The make of a sword:
Blade - The metal from the top of the sword to the tsuba. Oriental swords are usually single-edged, and extremely sharp. The blade can be either straight, or slightly curved, or even moderately curved.
Tsuba - Can be either round or square, and comes in many different designs. This is what keeps your hand from slipping up onto the blade when you thrust, and can offer protection to your hand when parrying with another weapon.
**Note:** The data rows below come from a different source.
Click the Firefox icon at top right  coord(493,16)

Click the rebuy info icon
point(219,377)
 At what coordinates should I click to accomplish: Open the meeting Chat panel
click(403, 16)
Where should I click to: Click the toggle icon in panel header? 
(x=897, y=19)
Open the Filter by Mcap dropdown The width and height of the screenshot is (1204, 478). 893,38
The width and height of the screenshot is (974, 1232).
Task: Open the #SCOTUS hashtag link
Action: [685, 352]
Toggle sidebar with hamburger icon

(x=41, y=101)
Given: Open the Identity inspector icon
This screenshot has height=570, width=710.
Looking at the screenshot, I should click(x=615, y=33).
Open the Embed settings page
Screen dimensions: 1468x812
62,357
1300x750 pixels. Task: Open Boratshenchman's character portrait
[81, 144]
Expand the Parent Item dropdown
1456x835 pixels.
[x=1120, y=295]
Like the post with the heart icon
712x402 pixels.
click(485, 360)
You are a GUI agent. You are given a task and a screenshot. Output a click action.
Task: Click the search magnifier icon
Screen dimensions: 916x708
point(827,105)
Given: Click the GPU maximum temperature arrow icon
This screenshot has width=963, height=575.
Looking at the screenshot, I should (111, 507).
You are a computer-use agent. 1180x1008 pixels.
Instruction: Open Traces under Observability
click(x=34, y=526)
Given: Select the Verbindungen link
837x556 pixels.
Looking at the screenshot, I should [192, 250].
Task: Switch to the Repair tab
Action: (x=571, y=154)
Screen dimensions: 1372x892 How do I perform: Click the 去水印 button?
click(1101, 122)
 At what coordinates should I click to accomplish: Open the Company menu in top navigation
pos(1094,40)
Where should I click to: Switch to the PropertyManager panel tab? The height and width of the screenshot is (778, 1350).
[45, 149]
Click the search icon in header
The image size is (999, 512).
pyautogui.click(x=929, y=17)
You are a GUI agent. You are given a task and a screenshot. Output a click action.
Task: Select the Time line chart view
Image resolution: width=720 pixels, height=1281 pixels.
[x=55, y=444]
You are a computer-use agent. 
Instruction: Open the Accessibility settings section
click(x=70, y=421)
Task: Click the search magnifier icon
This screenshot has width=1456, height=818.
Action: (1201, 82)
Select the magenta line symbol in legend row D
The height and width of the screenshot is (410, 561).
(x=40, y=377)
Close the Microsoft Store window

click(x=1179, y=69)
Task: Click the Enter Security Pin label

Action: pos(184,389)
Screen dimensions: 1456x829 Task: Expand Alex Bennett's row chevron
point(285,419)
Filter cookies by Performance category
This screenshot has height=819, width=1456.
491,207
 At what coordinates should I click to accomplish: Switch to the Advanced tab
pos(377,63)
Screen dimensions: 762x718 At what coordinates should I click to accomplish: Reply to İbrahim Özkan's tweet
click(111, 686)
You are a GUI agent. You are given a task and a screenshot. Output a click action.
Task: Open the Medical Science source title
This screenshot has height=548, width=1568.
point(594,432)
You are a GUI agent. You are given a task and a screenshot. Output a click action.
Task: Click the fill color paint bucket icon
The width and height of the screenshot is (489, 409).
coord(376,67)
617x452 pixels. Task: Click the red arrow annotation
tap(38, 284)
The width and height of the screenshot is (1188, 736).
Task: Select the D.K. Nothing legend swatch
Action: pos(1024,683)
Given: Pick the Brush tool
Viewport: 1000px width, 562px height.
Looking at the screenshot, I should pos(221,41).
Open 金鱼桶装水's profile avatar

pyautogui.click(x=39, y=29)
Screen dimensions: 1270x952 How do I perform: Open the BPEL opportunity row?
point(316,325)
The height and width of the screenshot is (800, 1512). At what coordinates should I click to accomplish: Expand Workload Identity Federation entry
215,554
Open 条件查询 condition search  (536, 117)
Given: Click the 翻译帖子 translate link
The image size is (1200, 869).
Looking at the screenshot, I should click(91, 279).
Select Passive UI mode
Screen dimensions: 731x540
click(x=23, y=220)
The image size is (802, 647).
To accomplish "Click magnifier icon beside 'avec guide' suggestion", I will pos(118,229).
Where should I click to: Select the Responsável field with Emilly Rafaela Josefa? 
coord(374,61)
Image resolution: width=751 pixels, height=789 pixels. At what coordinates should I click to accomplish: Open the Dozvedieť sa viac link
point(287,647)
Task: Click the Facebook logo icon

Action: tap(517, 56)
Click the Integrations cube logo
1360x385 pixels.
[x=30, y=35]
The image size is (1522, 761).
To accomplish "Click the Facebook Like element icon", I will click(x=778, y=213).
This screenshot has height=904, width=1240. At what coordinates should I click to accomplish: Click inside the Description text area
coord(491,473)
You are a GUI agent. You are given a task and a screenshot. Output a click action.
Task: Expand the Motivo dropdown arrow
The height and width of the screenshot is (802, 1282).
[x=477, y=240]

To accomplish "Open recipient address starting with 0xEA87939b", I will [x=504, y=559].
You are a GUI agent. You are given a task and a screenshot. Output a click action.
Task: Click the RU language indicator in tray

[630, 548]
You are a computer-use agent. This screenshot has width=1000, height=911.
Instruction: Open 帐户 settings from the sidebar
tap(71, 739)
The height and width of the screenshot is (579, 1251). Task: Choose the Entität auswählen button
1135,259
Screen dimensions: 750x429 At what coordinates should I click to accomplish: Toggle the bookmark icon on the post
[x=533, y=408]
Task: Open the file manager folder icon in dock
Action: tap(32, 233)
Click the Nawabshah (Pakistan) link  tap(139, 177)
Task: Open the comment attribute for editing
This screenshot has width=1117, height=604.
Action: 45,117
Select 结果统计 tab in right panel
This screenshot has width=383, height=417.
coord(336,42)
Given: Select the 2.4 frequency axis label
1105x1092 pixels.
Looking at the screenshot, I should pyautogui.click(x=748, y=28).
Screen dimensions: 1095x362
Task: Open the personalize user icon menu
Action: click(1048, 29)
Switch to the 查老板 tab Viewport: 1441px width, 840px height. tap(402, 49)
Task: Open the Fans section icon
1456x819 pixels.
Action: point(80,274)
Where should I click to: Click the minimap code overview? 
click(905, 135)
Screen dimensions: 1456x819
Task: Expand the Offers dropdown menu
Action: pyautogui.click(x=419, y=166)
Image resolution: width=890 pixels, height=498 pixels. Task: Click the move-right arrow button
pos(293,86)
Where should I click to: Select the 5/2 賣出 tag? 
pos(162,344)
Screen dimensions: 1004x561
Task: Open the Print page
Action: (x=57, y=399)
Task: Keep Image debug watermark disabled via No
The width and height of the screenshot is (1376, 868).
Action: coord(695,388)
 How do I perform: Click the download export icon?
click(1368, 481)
Handle/Grip - This can be either metal or wooden, or in my case, tape, and this is what houses the tang. Naturally, this is what you hold the sword by. Handles can be long enough for only one hand, or have really long handles. Some swords, like the odachi, have handles long enough to fit five of your fists around. Most standard katanas have hand-and-a-half handles. That is, you can use them effectively with one hand or two. Note that Tai Chi swords, while still oriental, are generally double edged and single-handed.
Tang - This is a continuing of the blade, but it gets more narrow so as to fit into the handle. This is the heart of the sword. If the tang breaks, the sword is screwed! A good "full" tang will extend the entire length of the handle and be as close to the width of the blade as possible and still have the handle sturdy. A sturdy tang is how swords can withstand clashing against other weapons. A good sword can withstand clashing against a mace or even an axe (although this has a lot to do with the quality of the blade steel, also), but don't go bashing your sword against a tree to see how tough it is; for a samurai to have hit a tree with his sword would have been a travesty!
Endcap - This is at the very bottom end of the sword, and functions for decoration, and to help hold the sword together.
Blade - Usually heavier and thicker than an oriental blade, unless it is a rapier or something. (By the way, why don't we call people who use rapiers "rapists?") European swords typically have two cutting edges.
Guard - Again, this is the part that stops your hand from slipping up the blade when you stab. Broadswords and such usually only have a cross guard, that is, two pieces of metal that simply serve to stop your hand. But sabers and rapiers can have elaborate hand guards that cover the front of your fist and can be used for blocking without losing a hand.
Handle/Grip - Same as with oriental swords, metal or wood, and holds the tang.
Tang - same as with oriental swords, the blade smalling down and continuing through the handle.
Pommel - this is the endcap of a European sword. It can be round, and have a jewel in it. It is also used for decoration, primarily.
Do note that today, if you want a quality sword you can really use, it is possible to get swords made from high carbon steel with full tangs that are welded to the guard/tsuba and pommel/endcap. These swords are fairly high quality. Also, carbon steel will hold an edge better than stainless steel, to my knowledge, although I have a stainless steel sword that had a pathetic tang and broke. So I took the good stuff and electrical tape and made a tape handle. Naturally, my sword is full tang now, and while the blade is stainless steel, it has held up against big axes and heavy maces, not to mention other swords. It is a Tai Chi sword, for your information.